- ACTIVITY
No output is needed beyond the number of lines in the listing that contain the word "from".
########
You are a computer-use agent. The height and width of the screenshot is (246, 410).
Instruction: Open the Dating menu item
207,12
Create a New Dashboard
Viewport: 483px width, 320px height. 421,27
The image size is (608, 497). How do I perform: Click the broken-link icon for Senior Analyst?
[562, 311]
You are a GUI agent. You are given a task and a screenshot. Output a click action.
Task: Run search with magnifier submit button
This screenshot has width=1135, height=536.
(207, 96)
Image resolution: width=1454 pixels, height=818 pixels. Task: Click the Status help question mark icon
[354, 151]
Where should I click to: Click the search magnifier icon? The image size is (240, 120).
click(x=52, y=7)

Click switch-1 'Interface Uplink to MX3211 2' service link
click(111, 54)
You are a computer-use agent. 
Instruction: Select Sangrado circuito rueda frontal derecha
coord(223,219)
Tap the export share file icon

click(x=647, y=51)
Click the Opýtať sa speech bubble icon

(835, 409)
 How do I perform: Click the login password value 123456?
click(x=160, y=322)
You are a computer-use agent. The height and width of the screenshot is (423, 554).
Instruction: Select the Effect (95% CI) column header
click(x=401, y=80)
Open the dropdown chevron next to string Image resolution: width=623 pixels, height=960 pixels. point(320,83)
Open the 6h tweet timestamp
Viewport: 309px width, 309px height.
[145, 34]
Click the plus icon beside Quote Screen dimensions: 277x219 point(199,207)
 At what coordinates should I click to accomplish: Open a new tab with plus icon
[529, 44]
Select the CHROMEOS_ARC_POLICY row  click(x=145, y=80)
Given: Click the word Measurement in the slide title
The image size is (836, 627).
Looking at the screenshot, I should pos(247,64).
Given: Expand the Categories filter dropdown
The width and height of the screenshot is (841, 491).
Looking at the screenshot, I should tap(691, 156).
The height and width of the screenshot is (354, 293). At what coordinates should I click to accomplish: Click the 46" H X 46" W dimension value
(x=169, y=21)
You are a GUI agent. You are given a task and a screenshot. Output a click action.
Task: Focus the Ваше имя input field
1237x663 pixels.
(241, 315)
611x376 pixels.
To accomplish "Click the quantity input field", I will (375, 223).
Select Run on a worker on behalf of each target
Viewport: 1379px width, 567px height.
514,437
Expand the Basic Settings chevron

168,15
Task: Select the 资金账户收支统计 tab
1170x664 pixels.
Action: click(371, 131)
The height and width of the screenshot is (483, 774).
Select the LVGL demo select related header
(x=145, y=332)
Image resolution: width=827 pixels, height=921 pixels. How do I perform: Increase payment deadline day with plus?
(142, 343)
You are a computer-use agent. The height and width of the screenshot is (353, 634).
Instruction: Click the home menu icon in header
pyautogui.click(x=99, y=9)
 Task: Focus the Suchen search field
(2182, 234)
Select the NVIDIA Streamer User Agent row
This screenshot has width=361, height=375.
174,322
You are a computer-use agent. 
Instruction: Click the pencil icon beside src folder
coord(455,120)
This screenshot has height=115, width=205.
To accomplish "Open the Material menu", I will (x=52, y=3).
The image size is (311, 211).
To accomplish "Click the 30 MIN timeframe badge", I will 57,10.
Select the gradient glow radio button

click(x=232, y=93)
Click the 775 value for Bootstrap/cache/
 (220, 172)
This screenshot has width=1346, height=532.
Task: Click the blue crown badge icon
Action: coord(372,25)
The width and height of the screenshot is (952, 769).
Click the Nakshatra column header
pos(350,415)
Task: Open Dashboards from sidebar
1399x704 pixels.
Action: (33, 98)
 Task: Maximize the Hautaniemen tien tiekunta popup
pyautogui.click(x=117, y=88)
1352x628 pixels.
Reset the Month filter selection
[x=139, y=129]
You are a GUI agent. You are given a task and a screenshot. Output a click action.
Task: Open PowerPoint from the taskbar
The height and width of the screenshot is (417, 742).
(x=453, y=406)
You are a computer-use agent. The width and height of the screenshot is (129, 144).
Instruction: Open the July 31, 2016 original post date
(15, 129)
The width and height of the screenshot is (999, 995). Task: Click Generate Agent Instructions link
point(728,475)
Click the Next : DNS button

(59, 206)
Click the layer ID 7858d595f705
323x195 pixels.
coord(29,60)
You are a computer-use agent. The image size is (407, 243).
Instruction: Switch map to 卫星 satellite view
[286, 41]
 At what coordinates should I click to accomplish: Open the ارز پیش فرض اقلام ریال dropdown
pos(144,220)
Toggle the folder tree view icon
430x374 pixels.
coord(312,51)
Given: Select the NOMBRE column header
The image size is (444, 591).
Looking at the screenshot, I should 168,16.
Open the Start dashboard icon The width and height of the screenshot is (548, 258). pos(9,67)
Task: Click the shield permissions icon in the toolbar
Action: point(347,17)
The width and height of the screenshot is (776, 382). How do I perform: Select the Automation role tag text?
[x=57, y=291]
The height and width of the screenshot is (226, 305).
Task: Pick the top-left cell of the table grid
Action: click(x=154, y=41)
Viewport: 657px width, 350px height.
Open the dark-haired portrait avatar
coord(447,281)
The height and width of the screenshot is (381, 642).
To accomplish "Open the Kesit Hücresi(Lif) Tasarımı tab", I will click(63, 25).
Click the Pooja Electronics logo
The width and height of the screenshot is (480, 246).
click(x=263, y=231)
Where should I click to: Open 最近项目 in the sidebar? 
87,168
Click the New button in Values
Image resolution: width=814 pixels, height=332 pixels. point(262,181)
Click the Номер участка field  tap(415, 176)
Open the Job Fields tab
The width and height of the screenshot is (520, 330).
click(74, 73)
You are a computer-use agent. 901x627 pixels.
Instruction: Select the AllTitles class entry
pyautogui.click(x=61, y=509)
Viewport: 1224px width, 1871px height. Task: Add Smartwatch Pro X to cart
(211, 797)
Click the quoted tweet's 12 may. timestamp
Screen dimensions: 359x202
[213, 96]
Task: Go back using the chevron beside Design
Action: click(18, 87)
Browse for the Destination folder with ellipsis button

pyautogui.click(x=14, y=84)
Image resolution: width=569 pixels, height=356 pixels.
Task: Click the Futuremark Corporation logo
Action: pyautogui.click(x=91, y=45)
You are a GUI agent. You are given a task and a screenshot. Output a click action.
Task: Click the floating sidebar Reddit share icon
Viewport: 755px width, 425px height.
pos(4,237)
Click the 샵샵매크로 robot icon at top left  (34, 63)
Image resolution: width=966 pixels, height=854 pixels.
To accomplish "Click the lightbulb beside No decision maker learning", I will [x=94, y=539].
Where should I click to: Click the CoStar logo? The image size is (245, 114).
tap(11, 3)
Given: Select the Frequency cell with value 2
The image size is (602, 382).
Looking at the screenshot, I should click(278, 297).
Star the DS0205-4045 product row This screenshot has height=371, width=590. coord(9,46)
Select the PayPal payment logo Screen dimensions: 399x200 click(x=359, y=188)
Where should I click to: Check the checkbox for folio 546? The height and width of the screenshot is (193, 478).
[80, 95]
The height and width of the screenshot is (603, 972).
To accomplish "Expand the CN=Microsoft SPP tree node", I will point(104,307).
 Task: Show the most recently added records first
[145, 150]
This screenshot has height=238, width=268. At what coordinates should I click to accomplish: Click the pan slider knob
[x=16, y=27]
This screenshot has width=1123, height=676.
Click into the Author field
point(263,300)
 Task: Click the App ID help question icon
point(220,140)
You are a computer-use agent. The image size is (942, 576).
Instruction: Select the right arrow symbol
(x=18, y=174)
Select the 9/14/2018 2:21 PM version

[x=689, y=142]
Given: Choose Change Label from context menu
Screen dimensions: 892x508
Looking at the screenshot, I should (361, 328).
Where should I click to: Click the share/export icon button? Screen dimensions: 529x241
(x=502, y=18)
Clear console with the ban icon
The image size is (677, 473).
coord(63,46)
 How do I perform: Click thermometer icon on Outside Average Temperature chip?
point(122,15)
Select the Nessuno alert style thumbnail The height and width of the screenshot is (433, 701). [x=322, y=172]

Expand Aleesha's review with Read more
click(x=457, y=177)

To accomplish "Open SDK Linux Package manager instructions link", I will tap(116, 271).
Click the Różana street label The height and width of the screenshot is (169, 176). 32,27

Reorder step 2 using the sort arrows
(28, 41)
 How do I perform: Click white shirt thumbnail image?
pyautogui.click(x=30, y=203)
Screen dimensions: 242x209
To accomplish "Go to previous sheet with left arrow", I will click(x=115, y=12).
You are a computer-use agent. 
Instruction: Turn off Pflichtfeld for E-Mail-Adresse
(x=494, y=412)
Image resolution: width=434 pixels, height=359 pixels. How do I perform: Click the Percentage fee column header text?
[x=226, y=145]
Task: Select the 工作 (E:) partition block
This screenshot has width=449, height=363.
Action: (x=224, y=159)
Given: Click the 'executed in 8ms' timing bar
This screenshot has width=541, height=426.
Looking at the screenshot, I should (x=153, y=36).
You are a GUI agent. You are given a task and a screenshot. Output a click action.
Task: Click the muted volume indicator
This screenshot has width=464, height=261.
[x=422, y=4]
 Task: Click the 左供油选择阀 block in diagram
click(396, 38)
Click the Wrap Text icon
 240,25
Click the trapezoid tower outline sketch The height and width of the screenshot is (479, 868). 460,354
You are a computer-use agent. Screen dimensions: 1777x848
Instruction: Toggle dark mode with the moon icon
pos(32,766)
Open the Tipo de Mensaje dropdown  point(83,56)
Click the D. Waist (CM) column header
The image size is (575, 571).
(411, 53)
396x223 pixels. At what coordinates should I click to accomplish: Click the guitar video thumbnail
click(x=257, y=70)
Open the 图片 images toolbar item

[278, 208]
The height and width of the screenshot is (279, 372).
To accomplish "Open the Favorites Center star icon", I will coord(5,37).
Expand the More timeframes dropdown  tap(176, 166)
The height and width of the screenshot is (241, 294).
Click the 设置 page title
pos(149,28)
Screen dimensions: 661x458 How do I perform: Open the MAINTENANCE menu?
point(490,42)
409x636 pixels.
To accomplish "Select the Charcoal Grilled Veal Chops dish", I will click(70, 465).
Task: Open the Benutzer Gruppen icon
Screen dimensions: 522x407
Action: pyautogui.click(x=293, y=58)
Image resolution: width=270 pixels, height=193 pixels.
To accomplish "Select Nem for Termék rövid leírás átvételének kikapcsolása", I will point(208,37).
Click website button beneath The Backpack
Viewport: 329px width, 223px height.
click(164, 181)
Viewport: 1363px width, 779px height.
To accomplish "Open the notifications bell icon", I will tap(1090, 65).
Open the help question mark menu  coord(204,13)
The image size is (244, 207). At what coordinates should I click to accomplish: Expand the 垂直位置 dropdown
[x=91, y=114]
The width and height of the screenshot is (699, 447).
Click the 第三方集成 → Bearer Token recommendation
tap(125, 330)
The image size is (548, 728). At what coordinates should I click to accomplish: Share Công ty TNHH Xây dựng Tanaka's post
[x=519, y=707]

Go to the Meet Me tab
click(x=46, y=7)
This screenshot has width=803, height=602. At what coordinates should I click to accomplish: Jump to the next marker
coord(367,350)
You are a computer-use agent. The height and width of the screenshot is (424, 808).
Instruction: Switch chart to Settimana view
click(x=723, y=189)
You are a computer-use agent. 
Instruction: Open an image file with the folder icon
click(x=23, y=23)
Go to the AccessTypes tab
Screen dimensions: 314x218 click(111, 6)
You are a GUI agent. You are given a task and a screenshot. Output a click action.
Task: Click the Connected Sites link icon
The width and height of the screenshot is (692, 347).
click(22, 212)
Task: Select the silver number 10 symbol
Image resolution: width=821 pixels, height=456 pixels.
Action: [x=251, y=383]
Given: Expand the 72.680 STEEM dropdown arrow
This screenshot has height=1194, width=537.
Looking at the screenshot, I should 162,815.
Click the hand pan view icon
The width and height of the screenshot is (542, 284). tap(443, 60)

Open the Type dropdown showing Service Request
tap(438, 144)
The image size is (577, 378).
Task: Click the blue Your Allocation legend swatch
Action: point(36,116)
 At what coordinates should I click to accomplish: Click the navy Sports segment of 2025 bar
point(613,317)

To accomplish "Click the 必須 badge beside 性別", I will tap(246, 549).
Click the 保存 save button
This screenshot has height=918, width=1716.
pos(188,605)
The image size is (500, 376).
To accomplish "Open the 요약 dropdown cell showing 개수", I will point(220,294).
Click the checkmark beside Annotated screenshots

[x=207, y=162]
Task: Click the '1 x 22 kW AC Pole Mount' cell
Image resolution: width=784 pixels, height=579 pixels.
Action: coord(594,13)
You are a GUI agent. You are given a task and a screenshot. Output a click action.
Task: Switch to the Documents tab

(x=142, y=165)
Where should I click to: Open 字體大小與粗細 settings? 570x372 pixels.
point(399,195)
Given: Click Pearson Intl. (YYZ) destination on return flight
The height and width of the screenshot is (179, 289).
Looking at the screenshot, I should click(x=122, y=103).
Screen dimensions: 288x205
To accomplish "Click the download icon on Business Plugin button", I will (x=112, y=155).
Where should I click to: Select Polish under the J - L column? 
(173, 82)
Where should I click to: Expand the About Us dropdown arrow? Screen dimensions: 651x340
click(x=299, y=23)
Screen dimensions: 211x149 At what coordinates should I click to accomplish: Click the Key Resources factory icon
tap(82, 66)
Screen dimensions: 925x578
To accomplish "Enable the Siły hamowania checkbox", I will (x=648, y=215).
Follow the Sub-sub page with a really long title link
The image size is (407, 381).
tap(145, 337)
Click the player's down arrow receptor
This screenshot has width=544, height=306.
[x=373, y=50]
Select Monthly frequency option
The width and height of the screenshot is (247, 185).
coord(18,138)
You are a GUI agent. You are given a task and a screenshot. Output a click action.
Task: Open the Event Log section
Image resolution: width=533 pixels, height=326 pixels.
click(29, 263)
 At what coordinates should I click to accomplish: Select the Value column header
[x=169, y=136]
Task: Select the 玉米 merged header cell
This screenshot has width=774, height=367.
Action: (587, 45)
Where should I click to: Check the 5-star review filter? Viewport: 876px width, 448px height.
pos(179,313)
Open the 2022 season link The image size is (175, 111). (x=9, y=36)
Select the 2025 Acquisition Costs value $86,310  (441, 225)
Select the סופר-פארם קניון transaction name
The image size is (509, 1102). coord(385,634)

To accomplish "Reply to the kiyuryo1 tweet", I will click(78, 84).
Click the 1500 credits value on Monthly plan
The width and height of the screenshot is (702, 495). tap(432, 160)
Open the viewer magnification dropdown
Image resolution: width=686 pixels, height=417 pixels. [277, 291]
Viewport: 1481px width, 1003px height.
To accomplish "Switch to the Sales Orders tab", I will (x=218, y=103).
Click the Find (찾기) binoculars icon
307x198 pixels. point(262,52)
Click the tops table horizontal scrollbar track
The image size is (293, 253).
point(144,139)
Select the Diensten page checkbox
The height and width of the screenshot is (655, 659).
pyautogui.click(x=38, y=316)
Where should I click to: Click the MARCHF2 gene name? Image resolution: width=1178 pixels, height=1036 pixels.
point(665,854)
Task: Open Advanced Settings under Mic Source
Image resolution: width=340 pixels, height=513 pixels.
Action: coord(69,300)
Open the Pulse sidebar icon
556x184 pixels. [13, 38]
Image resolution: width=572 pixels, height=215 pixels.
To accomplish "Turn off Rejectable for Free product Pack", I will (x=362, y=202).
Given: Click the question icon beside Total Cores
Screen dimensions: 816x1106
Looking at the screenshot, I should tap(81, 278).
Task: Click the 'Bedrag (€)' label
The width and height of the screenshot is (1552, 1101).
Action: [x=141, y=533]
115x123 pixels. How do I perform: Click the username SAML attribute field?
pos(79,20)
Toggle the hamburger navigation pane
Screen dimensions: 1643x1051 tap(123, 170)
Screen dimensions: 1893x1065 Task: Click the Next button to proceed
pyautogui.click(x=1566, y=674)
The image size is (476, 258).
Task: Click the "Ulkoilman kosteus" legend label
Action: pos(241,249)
########
- ANSWER BOX
3